For older kids and teenagers, standard time is “like a nice reset,” says Segura, who practices in Vienna and is one of Northern Virginia Magazine‘s top doctors. “This is actually a good opportunity to get them to get to sleep a little bit earlier.” She added that a full adjustment can take a week or two, according to different sleep experts, “but for some people, it actually ends up helping.”
The problem, in a nutshell: Smaller children don’t really understand the concept of an extra hour of sleep. “They wake up when their body wakes up,” Segura says, so going back to bed isn’t really something they can do.
Solutions for Smaller Kids
She says there are three schools of thought on what to do about the fall time change.
The first one: Get ahead of it. Two or three days before the Saturday night/Sunday morning when the time changes, “start making adjustments to keep your kids up later.”
When you know the clocks are going to move by an hour, it’s tempting to make a one-hour change. That’s not practical, though, so Segura suggests making a half-hour change.
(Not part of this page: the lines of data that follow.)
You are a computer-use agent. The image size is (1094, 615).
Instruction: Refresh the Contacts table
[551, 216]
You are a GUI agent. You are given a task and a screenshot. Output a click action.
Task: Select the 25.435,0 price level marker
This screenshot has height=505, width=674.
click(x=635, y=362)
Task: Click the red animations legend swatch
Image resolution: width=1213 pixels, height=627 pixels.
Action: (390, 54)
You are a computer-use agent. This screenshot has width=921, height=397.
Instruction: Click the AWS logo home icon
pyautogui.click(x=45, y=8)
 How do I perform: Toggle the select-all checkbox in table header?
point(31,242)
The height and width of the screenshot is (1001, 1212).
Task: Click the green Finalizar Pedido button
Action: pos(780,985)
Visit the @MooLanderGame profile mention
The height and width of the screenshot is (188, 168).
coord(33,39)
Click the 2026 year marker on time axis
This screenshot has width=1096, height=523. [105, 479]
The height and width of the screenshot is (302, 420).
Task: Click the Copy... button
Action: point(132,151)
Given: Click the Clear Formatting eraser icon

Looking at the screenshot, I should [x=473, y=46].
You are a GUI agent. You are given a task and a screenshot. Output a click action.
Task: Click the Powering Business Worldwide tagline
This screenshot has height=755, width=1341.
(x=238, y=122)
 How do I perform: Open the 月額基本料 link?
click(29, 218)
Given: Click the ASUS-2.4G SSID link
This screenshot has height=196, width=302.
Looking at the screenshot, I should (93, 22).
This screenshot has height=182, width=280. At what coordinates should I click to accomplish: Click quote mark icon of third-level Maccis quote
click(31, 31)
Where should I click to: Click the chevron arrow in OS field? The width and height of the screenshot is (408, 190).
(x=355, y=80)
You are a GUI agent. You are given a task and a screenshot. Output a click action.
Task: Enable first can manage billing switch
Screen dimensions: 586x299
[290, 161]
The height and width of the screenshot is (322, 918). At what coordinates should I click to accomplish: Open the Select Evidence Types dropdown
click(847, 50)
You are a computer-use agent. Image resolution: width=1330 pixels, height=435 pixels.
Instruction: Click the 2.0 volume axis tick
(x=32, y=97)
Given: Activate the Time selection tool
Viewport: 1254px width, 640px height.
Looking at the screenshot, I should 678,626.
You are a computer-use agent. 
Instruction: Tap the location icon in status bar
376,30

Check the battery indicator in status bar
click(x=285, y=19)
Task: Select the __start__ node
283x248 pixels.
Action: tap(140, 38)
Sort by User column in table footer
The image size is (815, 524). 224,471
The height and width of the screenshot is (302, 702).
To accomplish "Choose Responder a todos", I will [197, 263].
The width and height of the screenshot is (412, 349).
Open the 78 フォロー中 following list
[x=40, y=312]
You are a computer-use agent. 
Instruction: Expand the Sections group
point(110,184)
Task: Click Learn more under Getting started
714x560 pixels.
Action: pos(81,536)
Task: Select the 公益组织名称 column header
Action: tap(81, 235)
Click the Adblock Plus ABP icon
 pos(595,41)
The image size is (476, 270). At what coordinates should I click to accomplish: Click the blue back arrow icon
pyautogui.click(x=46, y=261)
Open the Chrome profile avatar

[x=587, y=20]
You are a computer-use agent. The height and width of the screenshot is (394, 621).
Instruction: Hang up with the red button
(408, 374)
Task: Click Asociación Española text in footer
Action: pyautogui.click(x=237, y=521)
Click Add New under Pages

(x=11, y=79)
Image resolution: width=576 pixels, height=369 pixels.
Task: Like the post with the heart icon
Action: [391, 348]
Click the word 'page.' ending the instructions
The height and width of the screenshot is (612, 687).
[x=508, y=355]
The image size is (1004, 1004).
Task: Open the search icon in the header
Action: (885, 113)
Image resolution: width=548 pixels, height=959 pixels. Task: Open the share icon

“So if your child normally sleeps 7 p.m. to 6 a.m., the three days before [the end of] daylight savings, move it back to 7:30.” Then bring bedtime back to 7 p.m. on the new standard time. “That tends to work better for kids who are not napping anymore, or kids who have one nap, because there are fewer variables.” She doesn’t advise this for parents of a young baby who takes multiple naps.
The other two solutions stem from the philosophy she follows with her own kids: “I don’t mess with daylight savings until daylight savings.” She waits until the time has changed, then makes the 30-minute move in the opposite direction.
Her own baby’s first nap is typically at 9 a.m. “They aren’t going to be able to make it to 9 a.m. [standard time], because they woke up an hour earlier. I’m going to put them down at 8:30 because their body thinks it’s 9:30. And you’re going to do that with all of the naps. And then at 7 p.m., that’s their bedtime, you’re going to put them to get to bed at 6:30 because their body thinks it feels like it’s 7:30.” Then four or five days later — on the Thursday or Friday after the falling back — move bedtime back to the regular 7 p.m., she says.
The third option is to do nothing: “This works best for kids, or adults, who are more ‘go with the flow.’ I also advise this for parents with newborns or very young babies, zero to 4 or 5 months, where there’s just so many naps … I think it’s just better just to kind of go with the flow.”
Segura says these are simpler solutions than what the old-school advice has recommended: “There’s a lot of different methods out there that are like, ‘You’ll prep for a whole week, and you’ll move everything up by 15 minutes for a week.’ And I don’t know a single parent who has been able to do that.”